Don’t Skip Out On Me by Willy Vlautin
Harper Perennial, $22.99, 269 pages, ISBN 978-0-06-268445-5
This weeks MBR defies genre. Although noirish in tone, it’s unclassifiable by nature because it includes elements of several different styles. It’s a tough guy story that could have been written by Hemingway or London, featuring a plot which might’ve come from Flannery O’Connor herself. It’s a coming-of-age tale that professes hope but appears headed for tragedy, as both a young, and an old protagonist try to find their way in an unforgiving world.

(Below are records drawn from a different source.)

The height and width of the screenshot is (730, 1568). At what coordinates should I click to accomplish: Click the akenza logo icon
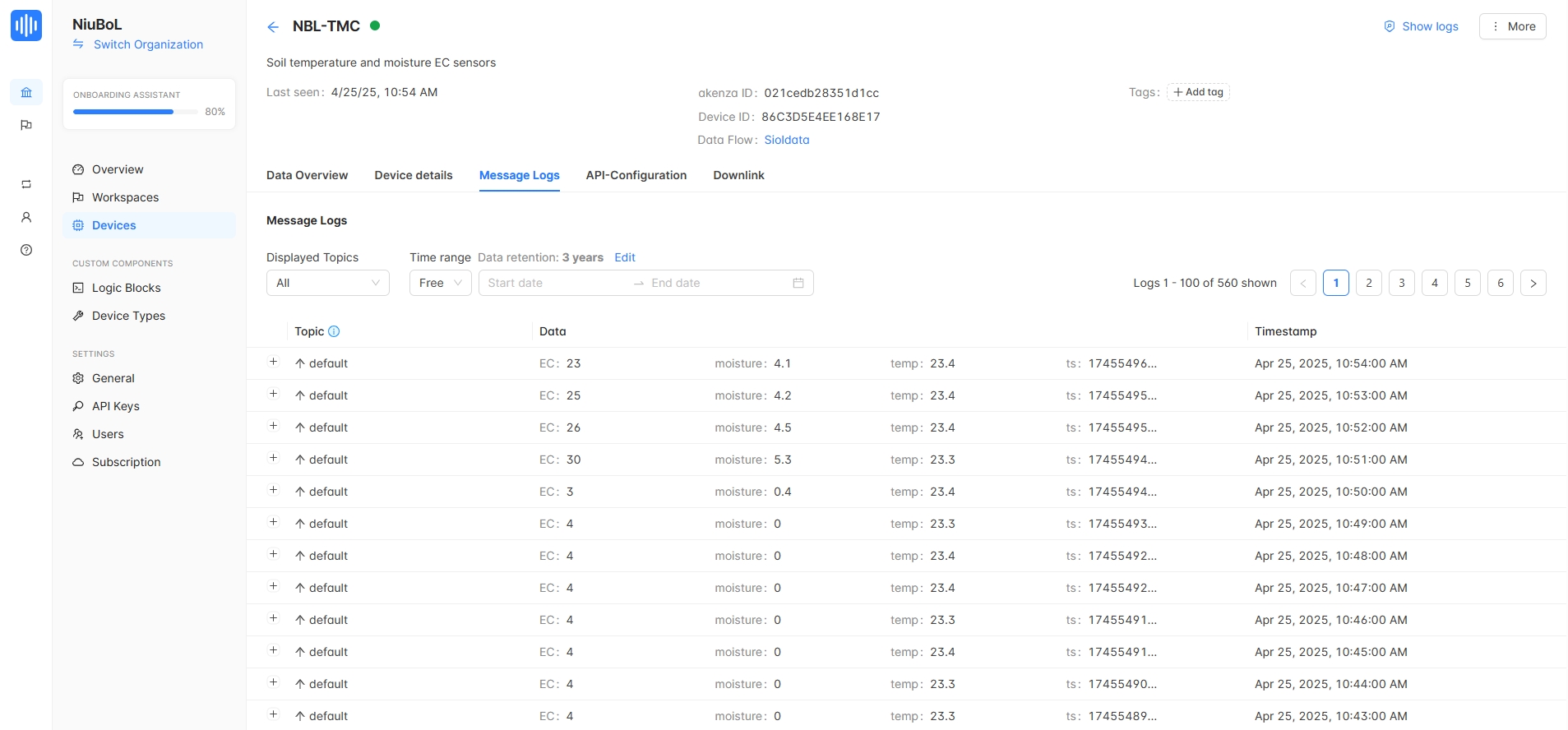[x=26, y=25]
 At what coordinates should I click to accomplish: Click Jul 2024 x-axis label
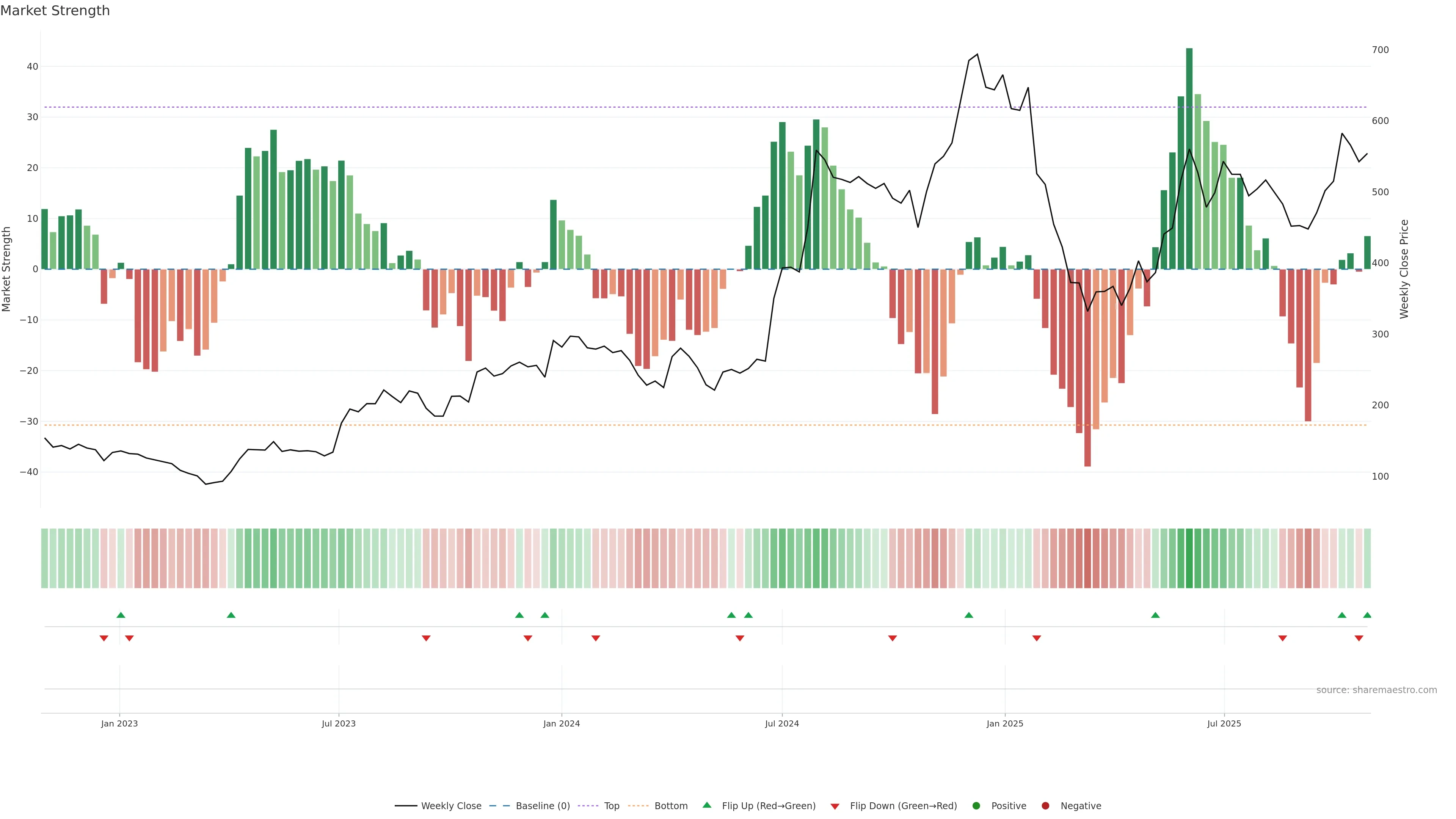[x=782, y=723]
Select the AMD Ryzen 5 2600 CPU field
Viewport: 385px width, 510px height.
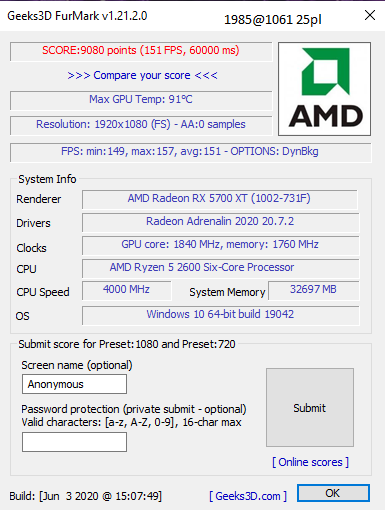tap(221, 268)
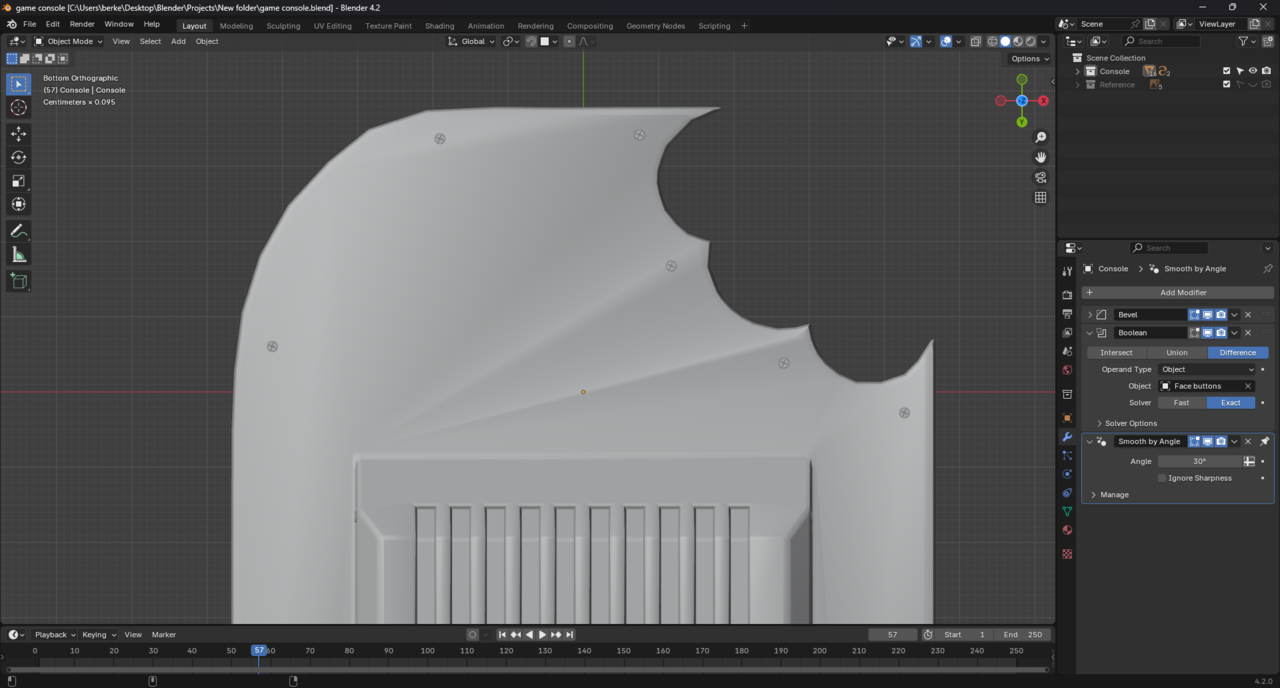Select the Add Cube tool
The image size is (1280, 688).
(x=18, y=281)
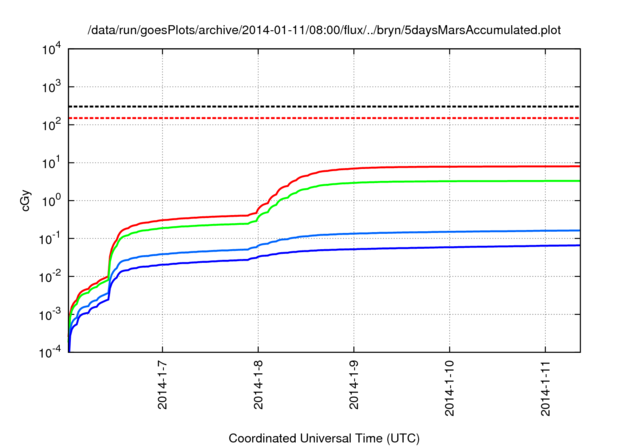This screenshot has height=448, width=640.
Task: Click the 10^3 y-axis tick label
Action: (x=52, y=87)
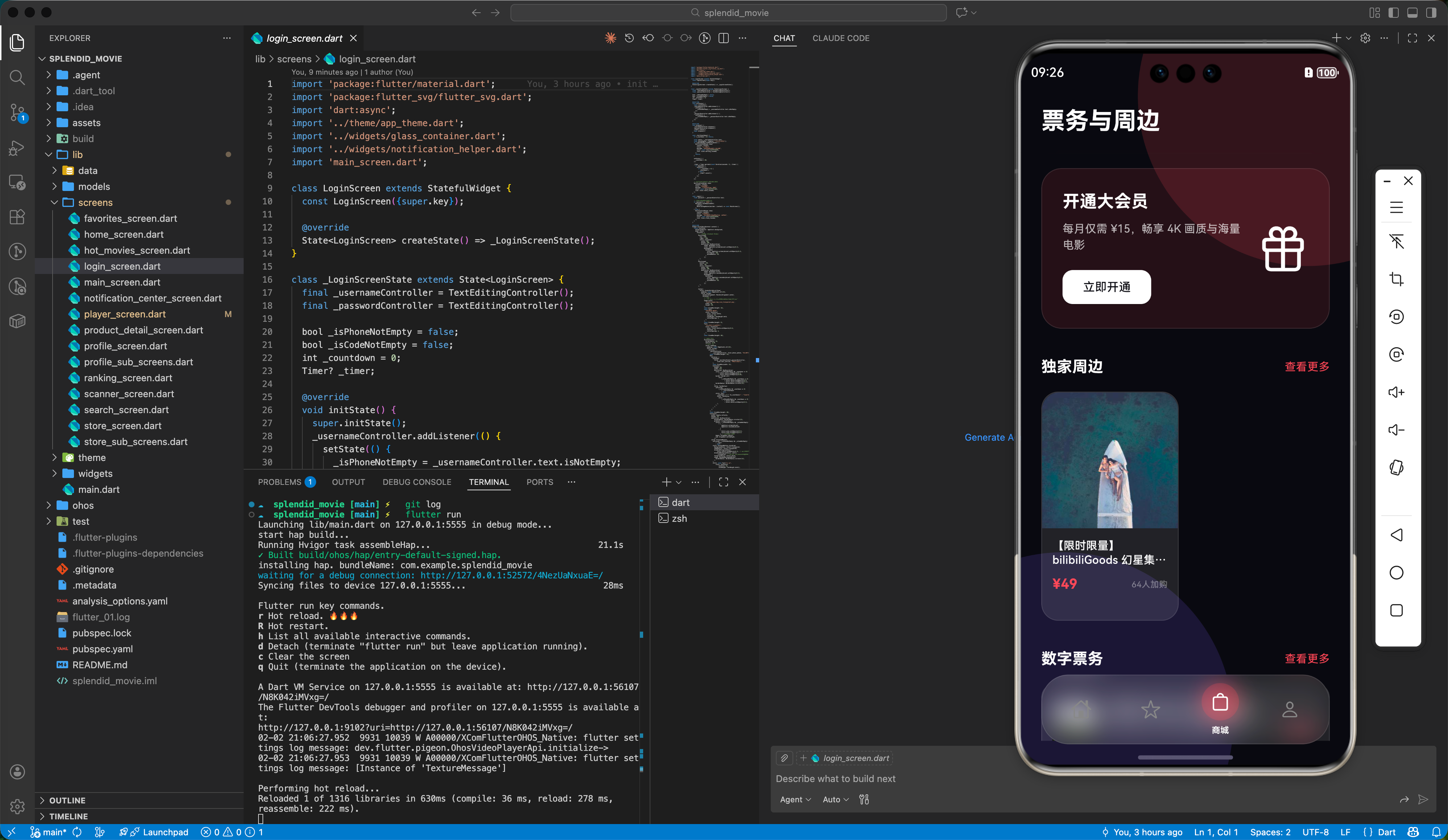Open the Agent mode dropdown
Image resolution: width=1448 pixels, height=840 pixels.
795,799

Don’t Skip Out On Me, by Willy Vlautin, tells the story of Horace Hopper, a nineteen year-old with dreams of becoming a world champion boxer. He’s ashamed of his mixed-race parentage; his mother was a Piute Indian and his father Irish. Horace lives on a remote sheep ranch outside of Tonopah, Nevada with Mr. & Mrs. Reese, the elderly couple who took him in as a young boy, and raised him when he was abandoned by his own family. It’s an emotional scar which runs so deep, that Horace thinks his only redemption will come from practicing the techniques in the self-help books he reads and re-reads. They’ve convinced him that he can reinvent himself as a tough Mexican boxer named Hector Hildago. He leaves the solitude of ‘The Little Reese Ranch’ and moves to Tucson, Arizona, and tries to establish himself as a boxer. Back in Nevada, Mr. Reese is trying to hang on to a dying way of life that’s no longer economically viable. Age has caught up with him and he’s no longer physically able to handle the hardscrabble ranching lifestyle he loves so well. At opposite ends of the age spectrum, both men are trying to do the impossible. Mr. Reese has intentions of leaving the lands and property to the boy he’s raised and loves like a son, while Horace dreams of returning as a world champion, wrapped in glory and redeemed in the eyes of all who know him. Told in neat, declarative sentences that wring the readers heart out with every word, Don’t Skip Out On Me takes us into the fiercest of arenas to plumb the depths of the human heart. It’s a journey that won’t be forgotten by any who take it!